### Problem details
Which lines in the data contain the word "will"? Please copy each of them.

[Collected data]

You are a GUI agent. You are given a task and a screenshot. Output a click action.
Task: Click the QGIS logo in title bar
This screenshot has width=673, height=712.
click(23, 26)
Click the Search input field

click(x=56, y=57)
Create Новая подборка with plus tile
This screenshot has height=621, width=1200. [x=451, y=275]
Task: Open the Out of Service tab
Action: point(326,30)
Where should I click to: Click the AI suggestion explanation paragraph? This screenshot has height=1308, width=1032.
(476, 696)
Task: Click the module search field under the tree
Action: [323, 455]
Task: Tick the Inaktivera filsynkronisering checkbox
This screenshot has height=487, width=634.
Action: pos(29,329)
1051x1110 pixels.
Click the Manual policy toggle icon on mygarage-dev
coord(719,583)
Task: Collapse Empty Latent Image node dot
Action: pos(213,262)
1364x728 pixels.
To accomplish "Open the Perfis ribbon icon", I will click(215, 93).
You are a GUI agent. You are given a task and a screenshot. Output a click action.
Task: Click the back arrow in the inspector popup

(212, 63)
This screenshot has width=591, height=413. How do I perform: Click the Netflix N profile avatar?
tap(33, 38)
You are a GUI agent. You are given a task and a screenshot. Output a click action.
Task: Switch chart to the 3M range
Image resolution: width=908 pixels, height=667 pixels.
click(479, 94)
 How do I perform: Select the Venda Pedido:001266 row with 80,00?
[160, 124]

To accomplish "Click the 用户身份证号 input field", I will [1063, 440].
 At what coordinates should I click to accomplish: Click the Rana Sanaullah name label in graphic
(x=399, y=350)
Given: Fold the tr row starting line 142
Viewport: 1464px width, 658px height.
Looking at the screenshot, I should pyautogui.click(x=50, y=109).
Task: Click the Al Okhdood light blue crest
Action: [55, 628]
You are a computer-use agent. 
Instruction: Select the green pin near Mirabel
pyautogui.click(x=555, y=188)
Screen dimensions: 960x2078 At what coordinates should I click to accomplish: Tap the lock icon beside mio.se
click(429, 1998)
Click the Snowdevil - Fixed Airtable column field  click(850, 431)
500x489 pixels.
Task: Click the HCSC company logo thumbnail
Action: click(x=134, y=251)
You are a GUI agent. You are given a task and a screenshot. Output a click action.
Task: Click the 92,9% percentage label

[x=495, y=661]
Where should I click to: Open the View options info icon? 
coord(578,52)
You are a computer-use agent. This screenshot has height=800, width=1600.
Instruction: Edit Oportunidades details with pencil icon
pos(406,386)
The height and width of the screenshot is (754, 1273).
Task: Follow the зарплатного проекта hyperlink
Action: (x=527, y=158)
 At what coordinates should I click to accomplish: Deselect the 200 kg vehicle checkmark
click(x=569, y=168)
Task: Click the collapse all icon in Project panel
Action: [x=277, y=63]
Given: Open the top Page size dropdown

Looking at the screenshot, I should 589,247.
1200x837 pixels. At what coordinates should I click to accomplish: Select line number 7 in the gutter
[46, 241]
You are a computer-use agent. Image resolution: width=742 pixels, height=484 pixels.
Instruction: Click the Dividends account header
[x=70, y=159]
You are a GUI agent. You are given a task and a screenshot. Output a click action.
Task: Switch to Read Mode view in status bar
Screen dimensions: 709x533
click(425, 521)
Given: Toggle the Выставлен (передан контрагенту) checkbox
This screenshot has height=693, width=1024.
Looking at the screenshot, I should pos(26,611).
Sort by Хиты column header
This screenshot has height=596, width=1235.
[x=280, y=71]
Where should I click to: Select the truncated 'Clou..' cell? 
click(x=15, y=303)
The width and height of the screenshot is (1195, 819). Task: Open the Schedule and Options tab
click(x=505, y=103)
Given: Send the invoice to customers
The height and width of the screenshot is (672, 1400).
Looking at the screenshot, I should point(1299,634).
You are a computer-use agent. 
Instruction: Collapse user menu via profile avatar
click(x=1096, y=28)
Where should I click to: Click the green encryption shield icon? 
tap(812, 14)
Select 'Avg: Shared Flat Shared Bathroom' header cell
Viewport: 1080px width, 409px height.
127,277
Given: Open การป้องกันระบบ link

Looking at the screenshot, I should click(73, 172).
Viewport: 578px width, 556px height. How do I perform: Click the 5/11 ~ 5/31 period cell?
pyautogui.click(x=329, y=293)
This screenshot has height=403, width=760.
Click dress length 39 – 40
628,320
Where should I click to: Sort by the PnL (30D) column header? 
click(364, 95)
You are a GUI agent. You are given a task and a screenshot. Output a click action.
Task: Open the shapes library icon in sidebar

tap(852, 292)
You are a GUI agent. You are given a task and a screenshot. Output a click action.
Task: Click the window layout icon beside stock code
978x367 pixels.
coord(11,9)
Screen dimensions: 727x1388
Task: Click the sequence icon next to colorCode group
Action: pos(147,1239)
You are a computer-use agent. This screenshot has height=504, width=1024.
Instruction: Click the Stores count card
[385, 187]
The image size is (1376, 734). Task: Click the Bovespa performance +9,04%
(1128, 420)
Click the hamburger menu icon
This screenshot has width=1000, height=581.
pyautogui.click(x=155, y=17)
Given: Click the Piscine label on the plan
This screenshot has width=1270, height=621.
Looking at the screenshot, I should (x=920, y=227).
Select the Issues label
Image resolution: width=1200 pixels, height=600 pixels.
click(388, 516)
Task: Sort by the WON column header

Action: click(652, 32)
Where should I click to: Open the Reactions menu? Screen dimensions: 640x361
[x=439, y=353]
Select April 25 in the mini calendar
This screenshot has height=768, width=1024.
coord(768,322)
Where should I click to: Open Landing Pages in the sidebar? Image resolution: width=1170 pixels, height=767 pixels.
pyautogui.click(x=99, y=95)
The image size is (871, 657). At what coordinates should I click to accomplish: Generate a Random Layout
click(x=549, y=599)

### Solution
To accomplish "Open the Perfis ribbon icon", I will click(215, 93).
To accomplish "Click the 用户身份证号 input field", I will [1063, 440].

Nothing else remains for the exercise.